Final sculpture completes foreshore’s outdoor gallery

Taelor PeluseyBusselton Dunsborough Times
City of Busselton chief executive Mike Archer, Business Council of Australia chief executive Jennifer Westacott, deputy mayor John McCallum, Mayor Grant Henley, Rio Tinto’s Joanne Farrell and Justin Francesconi.
Camera IconCity of Busselton chief executive Mike Archer, Business Council of Australia chief executive Jennifer Westacott, deputy mayor John McCallum, Mayor Grant Henley, Rio Tinto’s Joanne Farrell and Justin Francesconi. Credit: Taelor Pelusey

Busselton’s foreshore is now home to a series of award-winning sculptures after Rio Tinto this week gifted the third and final piece to the City of Busselton.

The artwork, dubbed Transition, is an abstract sculpture symbolising an Icelandic myth of a horse travelling between two worlds and recently won the $50,000 Rio Tinto Sculpture Award at the Sculpture By The Sea exhibition in Cottesloe.

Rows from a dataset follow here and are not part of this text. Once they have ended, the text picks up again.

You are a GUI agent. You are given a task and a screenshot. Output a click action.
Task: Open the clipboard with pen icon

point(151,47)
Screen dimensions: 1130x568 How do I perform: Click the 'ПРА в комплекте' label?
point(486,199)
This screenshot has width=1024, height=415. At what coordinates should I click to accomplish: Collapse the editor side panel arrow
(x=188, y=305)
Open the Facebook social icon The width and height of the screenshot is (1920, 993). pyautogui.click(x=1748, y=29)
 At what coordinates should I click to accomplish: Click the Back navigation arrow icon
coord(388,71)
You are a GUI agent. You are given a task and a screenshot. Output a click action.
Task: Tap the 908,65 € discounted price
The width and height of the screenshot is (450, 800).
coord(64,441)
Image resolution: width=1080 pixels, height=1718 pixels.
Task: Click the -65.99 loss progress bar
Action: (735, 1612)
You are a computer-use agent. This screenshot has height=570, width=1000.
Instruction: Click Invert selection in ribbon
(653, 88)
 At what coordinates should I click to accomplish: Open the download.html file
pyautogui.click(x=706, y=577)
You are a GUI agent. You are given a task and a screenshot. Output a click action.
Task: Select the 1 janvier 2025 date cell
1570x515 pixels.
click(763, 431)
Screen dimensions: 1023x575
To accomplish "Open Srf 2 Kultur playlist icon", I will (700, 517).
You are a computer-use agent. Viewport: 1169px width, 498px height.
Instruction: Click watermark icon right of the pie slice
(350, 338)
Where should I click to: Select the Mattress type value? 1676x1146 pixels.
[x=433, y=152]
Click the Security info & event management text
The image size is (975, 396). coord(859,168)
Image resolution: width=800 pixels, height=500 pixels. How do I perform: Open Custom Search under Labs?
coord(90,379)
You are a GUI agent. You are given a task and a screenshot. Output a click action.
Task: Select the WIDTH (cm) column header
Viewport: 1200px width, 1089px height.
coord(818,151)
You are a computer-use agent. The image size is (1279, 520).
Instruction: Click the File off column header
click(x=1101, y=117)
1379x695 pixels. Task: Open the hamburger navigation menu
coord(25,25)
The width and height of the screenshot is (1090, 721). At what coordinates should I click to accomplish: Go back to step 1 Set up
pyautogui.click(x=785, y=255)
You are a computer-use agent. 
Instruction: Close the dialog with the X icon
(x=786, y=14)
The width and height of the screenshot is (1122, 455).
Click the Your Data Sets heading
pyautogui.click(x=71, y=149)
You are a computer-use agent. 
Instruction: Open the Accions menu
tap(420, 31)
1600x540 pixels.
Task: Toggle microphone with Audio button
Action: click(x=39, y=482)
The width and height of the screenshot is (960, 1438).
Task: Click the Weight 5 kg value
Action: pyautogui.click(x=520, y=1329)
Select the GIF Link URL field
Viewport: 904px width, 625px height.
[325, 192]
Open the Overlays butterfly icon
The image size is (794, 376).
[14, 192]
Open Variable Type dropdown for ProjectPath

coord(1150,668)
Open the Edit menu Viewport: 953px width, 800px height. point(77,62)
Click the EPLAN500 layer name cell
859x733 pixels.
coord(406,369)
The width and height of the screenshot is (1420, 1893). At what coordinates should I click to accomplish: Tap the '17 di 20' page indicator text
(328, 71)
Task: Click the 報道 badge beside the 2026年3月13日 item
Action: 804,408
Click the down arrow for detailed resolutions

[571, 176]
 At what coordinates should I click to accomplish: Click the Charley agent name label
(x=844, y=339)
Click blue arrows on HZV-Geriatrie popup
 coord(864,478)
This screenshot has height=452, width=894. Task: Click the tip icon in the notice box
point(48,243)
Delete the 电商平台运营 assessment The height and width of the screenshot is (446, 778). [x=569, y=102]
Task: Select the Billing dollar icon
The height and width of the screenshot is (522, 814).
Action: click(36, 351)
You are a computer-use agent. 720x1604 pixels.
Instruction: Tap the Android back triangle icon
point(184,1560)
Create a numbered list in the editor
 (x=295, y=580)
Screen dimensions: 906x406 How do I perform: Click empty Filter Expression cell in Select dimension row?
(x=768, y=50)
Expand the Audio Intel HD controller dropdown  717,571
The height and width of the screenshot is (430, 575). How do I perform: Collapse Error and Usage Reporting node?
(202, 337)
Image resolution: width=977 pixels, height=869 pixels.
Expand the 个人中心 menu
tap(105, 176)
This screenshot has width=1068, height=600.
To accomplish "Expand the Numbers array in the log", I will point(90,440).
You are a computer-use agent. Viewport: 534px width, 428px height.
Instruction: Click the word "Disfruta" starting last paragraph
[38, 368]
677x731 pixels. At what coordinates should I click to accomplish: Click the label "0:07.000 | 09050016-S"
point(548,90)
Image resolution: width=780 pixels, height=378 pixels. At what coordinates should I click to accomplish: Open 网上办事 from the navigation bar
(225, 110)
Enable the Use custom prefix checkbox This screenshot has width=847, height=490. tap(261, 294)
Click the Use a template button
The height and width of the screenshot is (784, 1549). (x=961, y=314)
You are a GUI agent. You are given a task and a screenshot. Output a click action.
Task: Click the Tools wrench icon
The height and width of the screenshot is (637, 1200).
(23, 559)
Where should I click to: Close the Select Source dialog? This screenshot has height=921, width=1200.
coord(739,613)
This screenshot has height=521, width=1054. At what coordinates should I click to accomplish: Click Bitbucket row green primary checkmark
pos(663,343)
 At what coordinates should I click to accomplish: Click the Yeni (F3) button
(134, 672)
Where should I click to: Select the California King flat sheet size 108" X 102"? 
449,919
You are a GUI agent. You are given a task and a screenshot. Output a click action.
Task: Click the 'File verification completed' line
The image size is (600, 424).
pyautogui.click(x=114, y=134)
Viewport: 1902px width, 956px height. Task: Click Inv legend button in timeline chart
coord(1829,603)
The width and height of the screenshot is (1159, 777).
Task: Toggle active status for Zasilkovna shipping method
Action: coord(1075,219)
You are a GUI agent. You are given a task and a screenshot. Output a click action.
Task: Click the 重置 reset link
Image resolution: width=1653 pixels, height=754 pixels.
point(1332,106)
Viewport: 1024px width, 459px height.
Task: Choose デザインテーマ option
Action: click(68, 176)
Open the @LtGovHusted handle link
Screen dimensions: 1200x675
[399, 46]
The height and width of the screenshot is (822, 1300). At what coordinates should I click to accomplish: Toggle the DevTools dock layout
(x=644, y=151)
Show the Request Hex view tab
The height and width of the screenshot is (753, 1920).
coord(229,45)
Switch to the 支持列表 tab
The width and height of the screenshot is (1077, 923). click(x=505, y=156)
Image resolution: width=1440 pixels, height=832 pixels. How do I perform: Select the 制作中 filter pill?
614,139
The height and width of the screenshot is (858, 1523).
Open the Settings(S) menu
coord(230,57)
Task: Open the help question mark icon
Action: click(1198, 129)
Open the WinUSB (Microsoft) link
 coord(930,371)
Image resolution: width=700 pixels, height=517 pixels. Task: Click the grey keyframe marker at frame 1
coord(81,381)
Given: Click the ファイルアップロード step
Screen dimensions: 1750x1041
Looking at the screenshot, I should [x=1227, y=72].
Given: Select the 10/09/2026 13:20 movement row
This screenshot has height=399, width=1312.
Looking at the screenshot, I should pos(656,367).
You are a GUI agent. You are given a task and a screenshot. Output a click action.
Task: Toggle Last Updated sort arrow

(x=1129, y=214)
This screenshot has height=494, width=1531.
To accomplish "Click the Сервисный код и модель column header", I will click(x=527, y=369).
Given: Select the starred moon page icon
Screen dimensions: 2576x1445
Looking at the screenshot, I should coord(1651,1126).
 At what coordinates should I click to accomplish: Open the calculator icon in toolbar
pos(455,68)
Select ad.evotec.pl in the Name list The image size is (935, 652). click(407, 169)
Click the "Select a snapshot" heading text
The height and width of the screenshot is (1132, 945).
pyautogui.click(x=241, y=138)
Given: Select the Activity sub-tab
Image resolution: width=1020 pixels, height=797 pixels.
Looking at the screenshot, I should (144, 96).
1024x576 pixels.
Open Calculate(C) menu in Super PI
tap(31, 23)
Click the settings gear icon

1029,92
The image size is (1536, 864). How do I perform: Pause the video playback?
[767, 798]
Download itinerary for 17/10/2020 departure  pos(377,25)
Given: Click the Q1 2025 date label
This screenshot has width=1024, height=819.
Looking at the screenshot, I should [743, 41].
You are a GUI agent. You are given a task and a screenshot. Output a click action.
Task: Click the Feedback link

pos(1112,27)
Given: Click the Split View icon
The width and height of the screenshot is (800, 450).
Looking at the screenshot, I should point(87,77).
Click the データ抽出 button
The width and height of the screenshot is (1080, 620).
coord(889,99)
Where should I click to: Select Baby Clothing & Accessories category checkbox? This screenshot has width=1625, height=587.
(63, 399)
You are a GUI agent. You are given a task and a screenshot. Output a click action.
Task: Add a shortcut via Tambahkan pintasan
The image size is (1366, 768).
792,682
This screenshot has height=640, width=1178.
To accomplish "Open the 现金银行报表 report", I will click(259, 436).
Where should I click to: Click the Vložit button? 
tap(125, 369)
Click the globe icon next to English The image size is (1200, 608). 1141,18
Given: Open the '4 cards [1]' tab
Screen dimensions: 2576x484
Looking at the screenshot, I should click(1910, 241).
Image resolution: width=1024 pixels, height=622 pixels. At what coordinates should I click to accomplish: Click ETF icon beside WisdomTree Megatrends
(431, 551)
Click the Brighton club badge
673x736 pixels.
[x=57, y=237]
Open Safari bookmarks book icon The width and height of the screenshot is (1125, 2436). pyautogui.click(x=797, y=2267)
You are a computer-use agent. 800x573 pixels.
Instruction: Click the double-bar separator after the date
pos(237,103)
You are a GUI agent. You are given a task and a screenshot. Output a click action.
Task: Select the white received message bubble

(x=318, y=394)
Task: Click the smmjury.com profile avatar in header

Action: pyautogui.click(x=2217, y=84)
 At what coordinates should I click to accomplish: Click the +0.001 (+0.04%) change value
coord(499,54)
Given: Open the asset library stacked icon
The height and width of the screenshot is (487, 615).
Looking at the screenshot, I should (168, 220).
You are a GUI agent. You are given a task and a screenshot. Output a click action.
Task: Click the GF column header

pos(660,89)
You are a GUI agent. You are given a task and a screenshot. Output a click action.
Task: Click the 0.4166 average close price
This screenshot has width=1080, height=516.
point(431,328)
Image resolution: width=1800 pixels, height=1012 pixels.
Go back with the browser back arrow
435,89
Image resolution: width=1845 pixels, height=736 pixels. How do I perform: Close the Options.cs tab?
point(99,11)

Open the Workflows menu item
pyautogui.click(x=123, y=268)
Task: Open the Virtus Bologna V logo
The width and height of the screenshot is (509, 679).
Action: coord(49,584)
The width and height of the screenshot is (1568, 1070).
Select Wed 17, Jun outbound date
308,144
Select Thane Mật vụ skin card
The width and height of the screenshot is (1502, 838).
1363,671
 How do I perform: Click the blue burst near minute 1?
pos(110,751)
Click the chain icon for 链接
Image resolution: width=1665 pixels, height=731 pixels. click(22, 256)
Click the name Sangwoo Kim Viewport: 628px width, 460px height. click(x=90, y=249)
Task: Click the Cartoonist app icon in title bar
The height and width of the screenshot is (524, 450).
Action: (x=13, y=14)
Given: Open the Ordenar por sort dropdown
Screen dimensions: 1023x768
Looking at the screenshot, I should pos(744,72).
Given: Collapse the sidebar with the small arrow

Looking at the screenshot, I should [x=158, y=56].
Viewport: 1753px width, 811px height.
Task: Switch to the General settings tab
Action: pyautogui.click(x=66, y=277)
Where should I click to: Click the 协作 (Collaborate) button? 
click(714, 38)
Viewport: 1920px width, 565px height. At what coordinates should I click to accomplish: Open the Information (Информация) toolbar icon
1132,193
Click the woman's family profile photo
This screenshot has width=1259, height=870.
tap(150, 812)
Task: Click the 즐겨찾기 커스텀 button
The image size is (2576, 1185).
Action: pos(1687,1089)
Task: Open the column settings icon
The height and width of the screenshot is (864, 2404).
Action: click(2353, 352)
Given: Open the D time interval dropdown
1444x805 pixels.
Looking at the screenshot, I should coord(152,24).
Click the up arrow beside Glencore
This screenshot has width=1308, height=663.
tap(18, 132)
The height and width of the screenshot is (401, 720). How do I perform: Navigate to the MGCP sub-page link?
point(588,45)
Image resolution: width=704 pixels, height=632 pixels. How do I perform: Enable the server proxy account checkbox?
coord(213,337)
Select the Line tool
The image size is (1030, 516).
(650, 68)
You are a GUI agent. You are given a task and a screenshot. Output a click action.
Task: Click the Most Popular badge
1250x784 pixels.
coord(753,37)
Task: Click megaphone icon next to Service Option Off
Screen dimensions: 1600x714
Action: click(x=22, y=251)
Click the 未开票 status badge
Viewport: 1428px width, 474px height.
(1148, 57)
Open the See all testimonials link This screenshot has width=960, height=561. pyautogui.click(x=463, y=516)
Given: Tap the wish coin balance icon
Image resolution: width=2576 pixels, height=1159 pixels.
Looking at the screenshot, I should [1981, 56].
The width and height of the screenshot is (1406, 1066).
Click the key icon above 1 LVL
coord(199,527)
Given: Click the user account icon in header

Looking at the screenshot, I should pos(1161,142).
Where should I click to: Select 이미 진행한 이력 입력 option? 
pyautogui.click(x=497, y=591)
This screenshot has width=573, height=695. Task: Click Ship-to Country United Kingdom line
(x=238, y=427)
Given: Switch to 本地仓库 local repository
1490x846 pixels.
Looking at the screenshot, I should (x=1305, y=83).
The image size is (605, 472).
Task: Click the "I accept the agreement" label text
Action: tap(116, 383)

It was this week given to the City of Busselton, joining Column of Sound by Harsha Vardan Durugadda and Parallel Thinking Spaceby Dale Miles, on permanent display on the foreshore.

“We are delighted to have gifted three magnificent public artworks to Busselton, Rio Tinto’s largest regional FIFO hub,” Rio Tinto Group’s health, safety and environment executive Joanne Farrell said.

City of Busselton Mayor Grant Henley welcomed Rio Tinto’s gift as a “spectacular addition” to the foreshore precinct.

“I have no doubt this magnificent sculpture will capture the imagination of residents and visitors alike,” he said.

The piece was created by Australian artist Harrie Fasher, who said she was honoured for the creation to be installed in the heart of Busselton and thanked Rio Tinto for supporting artists.

“I am humbled by the recognition and excited to receive this support to continue translating the world through my creative lens,” she said.